Now, to initiate the restoring process, you need to add the annotation postgres-operator.crunchydata.com/pgbackrest-restore
as follows:
kubectl annotate -n postgres-operator postgrescluster operational --overwrite \
postgres-operator.crunchydata.com/pgbackrest-restore=id1
Once the restoring process is complete, you can disable the added configuration:
spec:
backups:
pgbackrest:
restore:
enabled: false
All these operations need to be performed on both the operational and analytical databases. To synchronize data between the operational and analytical databases, perform Synchronize data on the analytical cluster. |
2.2. Cloning from a backup
To clone a database from a backup, you need to add the spec.dataSource
section to the manifest that creates a new database instance.
To restore to a specific point in time, the section will look similar to the below example:
spec:
dataSource:
pgbackrest:
stanza: db
configuration:
- secret:
name: s3-conf
global:
repo1-path: "/postgres-backup/source_system/operational"
repo1-s3-uri-style: path
repo1-storage-verify-tls: n
repo1-storage-port: "9000"
options:
- --type=time
- --target="2022-06-09 14:15:11-04"
repo:
name: repo1
s3:
bucket: "bucketName"
endpoint: "endpoint"
region: "us-east-1"
To restore the database from a specific backup, in the spec.dataSource.pgbackrest.options
section you need to change the restoring type and add the name of the backup copy:
options:
- --type=immediate
- --set=20220602-073427F_20220602-073507I
All of these operations need to be performed on both the operational and analytical databases. To restore data consistency between the operational and analytical databases, perform the following: Synchronize data on the analytical cluster |
2.3. Synchronize data on the analytical cluster
Since the operational and analytical databases are asynchronously replicated, their backups are not synchronized. Therefore, even when restoring to the same point in time, data consistency between these databases cannot be guaranteed. To bring the restored databases into a synchronized state, perform the following steps on the registry
database of the analytical instance:
-
Disable the subscription:
ALTER SUBSCRIPTION operational_sub DISABLE
; -
Truncate all tables included in the subscription:
SELECT 'TRUNCATE' ||' '||srrelid::regclass ||' '||'CASCADE;' FROM pg_subscription_rel \gexec
; -
Drop the subscription:
DROP SUBSCRIPTION operational_sub
; -
Create the subscription:
create subscription operational_sub connection 'host=OperationalHost user=postgres dbname=registry password=XXXXXX' PUBLICATION analytical_pub WITH(create_slot=false,slot_name=operational_sub)
;
Once the initial table synchronization on the analytical cluster is completed, logical replication will automatically be enabled, and the operational and analytical clusters will be in a synchronized state.
3. Continuous restoring on the standby cluster
Advanced high availability and disaster recovery strategies involve distributing database clusters across multiple data centers to maximize uptime.

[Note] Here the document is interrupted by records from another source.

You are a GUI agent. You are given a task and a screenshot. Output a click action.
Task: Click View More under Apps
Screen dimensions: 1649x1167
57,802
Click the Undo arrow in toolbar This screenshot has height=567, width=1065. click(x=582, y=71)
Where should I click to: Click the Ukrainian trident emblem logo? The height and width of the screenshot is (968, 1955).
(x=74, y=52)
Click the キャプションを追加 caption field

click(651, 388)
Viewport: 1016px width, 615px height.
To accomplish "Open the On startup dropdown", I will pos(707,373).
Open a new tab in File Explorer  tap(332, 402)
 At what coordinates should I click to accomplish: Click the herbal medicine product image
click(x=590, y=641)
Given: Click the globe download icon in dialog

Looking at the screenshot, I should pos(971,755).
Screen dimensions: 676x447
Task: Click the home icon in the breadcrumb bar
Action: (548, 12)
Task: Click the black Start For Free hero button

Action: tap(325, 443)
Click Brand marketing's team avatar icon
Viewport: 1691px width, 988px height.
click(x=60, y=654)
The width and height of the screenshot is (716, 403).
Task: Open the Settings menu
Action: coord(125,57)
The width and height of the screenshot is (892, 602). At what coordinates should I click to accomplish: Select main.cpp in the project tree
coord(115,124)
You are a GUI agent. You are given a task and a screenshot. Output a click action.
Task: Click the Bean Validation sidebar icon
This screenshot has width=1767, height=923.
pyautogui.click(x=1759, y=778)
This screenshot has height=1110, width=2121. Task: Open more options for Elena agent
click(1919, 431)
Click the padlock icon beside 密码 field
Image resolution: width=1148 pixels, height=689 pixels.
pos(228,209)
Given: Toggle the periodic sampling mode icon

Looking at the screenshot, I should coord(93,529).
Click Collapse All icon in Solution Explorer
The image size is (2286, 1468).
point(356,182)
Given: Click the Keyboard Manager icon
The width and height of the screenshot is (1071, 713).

PGO provides ways to deploy PostgreSQL clusters that can span multiple Kubernetes clusters using an external storage system.
3.1. Creating a standby cluster
The backup repository of the primary cluster needs to be accessible to the standby cluster.
When creating a standby cluster, you need to add the following to the manifest with standby.enabled
set to true and the backup s3 repository parameters for the primary cluster:
spec:
backups:
pgbackrest:
image: registry.developers.crunchydata.com/crunchydata/crunchy-pgbackrest:ubi8-2.40-1
repos:
- name: repo1
s3:
bucket: "bucket"
endpoint: "primary.endpoint"
region: "ca-central-1"
standby:
enabled: true
repoName: repo1
3.2. Promoting the standby cluster
Before promoting the standby cluster, we need to ensure that we don’t accidentally create a "split-brain" scenario where two primary instances try to write to the same storage. If the primary cluster is still active, make sure you have shut it down before attempting to promote the standby cluster.
When the primary cluster becomes inactive, we can promote the standby cluster by removing or disabling its spec.standby
section:
spec:
standby:
enabled: false
This change triggers the promotion of the standby cluster to the primary status, and the cluster starts accepting writes.